Saturday, December 30, 2006

Bow down, party people

From: Los Angeles Daily News

PASADENA - It was three days until the big game, but Joe Cahn's RV was already in line Friday morning outside the Rose Bowl.

He'd been near the front since arriving late Thursday from the Pacific Life Holiday Bowl in San Diego, 15 hours before the parking lot would open for a weekend of tailgating for the Rose Bowl game between Michigan and USC.

Cahn does not bleed maize and blue, or cardinal and gold. He doesn't have a ticket for Monday's game - and he doesn't want one, either.

In the same way that David Stern isn't an ordinary basketball executive and William Bratton isn't simply a police officer, Cahn is not just another football fan.

"The first year after going to every stadium in the NFL," Cahn said of 1996, "I was declared the King of Tailgating."

By whom, he is asked.

"By myself."

Cahn goes by a different title now. Kings can be overthrown and presidents voted out, but commissioners are appointed for life.

And so Joe Cahn, a 58-year-old retiree who has tailgated at 44 collegiate and professional football games this fall - sometimes four in a weekend - has branded himself the Commissioner of Tailgating.

"I think every man would aspire to such a job, but there's only room for one. And I don't know if anybody could really fill Joe's shoes," said Bill North, one of Ford Field's "tubgaters" in Detroit. "He's too good at it for anybody else to try to compete with him."

Short, stocky and resembling actor-director Rob Reiner, the commish is a bit of a comedian. He promoted himself in 2004 as a write-in candidate for president.

"I felt the Republican Party is a good party and the Democratic Party is a good party, but there is no party as good as the Tailgate Party - because that is a party," he said.

"I'm still contesting the election. There were a lot of ballots smeared with mustard and barbecue sauce."

Cahn began his journey in 1996, a year after divorcing Karen Cahn, whom he is engaged to remarry next Nov. 16 - their original wedding date.

After visiting all 29 National Football League stadiums, Cahn found a calling. He's since become an ambassador for weekend warriors, a fan's favorite in scores of cities, big and small.

But his status in tailgating isn't universally known or accepted. A quick survey at the Rose Bowl demonstrated that much.

"Do you know how I know the Commissioner of Tailgating?" asked Alan Meda. "Because that is him right there."

Meda was referring to fellow University of Michigan alum Dave Moen. Meda reversed course, however, after being told of the man who drives the land in search of the best pre-game parties.

Cahn's nomadic nature has left him without a hometown.

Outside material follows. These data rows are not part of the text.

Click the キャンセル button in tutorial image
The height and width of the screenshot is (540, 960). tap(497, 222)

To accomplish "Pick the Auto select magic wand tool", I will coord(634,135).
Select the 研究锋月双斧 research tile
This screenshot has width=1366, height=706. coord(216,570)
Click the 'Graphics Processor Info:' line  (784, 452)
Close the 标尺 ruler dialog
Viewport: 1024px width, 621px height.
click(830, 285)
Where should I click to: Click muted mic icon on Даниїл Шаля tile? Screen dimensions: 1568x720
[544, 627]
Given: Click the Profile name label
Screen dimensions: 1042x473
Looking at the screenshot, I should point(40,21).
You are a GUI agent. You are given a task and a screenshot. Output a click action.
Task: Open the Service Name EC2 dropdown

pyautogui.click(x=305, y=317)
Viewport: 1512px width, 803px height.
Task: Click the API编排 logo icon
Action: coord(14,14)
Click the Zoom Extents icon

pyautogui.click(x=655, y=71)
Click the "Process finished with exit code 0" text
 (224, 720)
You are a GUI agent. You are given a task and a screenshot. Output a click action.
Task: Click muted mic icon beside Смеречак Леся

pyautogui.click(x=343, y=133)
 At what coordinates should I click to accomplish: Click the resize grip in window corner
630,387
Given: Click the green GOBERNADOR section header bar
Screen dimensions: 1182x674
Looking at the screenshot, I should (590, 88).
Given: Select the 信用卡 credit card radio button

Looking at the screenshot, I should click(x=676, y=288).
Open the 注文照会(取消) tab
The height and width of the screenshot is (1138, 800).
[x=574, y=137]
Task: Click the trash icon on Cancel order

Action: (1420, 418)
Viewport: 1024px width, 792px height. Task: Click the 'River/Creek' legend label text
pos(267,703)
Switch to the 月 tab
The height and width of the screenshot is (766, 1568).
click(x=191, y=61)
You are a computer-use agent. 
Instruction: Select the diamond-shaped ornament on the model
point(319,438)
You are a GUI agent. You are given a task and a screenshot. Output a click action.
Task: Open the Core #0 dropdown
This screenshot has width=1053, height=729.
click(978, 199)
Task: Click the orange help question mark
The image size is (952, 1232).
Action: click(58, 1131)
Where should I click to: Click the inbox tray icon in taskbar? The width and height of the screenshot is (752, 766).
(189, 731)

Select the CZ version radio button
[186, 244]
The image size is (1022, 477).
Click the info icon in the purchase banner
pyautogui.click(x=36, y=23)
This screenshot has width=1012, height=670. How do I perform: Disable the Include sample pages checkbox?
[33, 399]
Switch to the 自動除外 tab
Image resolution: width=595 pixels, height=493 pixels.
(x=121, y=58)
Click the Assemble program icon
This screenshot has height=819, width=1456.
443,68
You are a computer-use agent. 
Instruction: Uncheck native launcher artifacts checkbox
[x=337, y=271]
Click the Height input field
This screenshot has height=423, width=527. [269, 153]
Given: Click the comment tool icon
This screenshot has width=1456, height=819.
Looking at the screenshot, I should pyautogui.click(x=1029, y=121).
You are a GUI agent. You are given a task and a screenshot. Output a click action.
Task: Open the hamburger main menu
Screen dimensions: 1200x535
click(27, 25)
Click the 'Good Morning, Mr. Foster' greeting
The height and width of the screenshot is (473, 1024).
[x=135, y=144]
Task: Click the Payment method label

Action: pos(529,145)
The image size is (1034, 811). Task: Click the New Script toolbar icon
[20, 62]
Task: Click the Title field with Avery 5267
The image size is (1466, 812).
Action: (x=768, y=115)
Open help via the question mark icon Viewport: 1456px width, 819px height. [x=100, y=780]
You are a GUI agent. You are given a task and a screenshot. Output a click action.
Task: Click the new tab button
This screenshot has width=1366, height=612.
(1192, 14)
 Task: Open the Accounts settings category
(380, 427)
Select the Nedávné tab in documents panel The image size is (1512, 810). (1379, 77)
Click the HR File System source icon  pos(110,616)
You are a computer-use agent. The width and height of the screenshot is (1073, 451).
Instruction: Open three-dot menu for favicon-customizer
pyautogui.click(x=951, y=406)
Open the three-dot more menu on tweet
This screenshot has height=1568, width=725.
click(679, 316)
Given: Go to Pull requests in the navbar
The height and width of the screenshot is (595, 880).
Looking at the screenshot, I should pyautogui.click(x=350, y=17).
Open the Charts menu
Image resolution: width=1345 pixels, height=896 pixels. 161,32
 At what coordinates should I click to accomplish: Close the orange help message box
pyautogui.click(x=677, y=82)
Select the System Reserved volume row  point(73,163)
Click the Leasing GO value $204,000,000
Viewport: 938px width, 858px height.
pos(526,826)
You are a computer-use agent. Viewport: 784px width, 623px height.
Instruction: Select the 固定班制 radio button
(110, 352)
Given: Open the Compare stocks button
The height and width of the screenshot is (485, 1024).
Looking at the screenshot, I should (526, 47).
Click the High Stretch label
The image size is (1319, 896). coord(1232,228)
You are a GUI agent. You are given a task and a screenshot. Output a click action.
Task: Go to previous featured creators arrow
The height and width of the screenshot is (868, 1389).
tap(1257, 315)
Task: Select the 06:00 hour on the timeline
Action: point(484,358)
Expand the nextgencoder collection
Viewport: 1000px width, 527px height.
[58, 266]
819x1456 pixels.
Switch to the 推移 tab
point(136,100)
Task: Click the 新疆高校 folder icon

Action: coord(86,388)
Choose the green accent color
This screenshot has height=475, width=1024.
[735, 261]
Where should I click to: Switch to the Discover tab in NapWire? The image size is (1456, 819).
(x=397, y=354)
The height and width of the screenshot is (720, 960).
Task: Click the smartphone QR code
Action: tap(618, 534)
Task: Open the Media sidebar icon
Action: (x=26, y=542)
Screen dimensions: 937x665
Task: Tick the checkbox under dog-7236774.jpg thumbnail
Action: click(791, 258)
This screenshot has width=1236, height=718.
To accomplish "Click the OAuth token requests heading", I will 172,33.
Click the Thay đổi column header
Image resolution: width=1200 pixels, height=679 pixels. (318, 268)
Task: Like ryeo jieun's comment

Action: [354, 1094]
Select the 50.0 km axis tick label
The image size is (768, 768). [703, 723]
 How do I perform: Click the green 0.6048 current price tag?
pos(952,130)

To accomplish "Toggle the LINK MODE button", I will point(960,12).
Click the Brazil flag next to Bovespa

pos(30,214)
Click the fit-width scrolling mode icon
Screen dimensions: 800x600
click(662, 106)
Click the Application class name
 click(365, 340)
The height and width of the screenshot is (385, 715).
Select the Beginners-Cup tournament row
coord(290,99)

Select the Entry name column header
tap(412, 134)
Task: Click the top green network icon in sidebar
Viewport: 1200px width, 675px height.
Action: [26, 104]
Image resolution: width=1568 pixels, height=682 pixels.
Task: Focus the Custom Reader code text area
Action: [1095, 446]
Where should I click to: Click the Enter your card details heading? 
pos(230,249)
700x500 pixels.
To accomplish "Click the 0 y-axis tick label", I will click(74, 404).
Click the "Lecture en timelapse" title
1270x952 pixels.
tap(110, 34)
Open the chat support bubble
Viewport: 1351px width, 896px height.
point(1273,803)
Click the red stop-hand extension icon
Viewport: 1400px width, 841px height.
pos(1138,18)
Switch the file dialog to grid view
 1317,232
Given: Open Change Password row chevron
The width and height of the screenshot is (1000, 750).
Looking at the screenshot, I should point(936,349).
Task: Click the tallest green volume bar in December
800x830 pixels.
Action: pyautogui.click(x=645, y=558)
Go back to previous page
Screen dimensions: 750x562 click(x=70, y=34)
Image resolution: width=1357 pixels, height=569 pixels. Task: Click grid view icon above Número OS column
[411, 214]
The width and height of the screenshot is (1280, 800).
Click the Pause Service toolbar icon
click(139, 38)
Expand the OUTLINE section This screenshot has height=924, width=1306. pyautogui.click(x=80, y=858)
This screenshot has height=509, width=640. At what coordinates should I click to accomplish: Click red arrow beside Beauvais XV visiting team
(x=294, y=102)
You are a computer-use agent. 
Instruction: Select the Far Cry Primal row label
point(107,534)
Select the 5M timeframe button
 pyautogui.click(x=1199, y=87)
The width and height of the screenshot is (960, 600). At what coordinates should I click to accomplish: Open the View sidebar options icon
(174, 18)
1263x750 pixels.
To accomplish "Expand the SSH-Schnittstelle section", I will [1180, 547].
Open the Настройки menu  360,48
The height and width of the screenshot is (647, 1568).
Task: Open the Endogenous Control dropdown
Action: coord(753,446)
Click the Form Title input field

His house on wheels is a 40-foot silver Country Coach. The top-of-the-line recreational vehicle is complete with slides that expand the coach's center into a spacious living room, with a couch on one side and a cherry-wood desk on the other. A plasma TV hooked to satellite and showing the NFL Network hangs above the leather captain's seats.

"In Southern California and New York, people say, `My God, it's bigger than my apartment,"' Cahn said.

He paid $250,000 for the RV last year and has driven it 72,000 miles; this year he's burned through 12,834 gallons of diesel fuel.

He doesn't like to talk money, but said he gets by on a few corporate sponsorships (Stanley Thermos bottles and the Hearth, Patio & Barbecue Association), occasional speaking engagements (the upcoming Colorado RV Adventure Travel Show) and savings from the New Orleans School of Cooking, which he sold in 1993 for "well under $10 million - well under $10 million."

Surprisingly, he's attended only four games this year - 10 percent of those at which he's tailgated. Tickets are expensive and so is the food and beer.

Besides, Cahn views his role as a conservator of "the last great American neighborhood," which he finds on Thursdays and Saturdays and Sundays and Mondays on blacktops and grassy knolls.

"It is the job that everybody wants. Forget about the perks of being the commissioner of football," he said. "The perks of the parking lot are the best - the perks of family, food and football."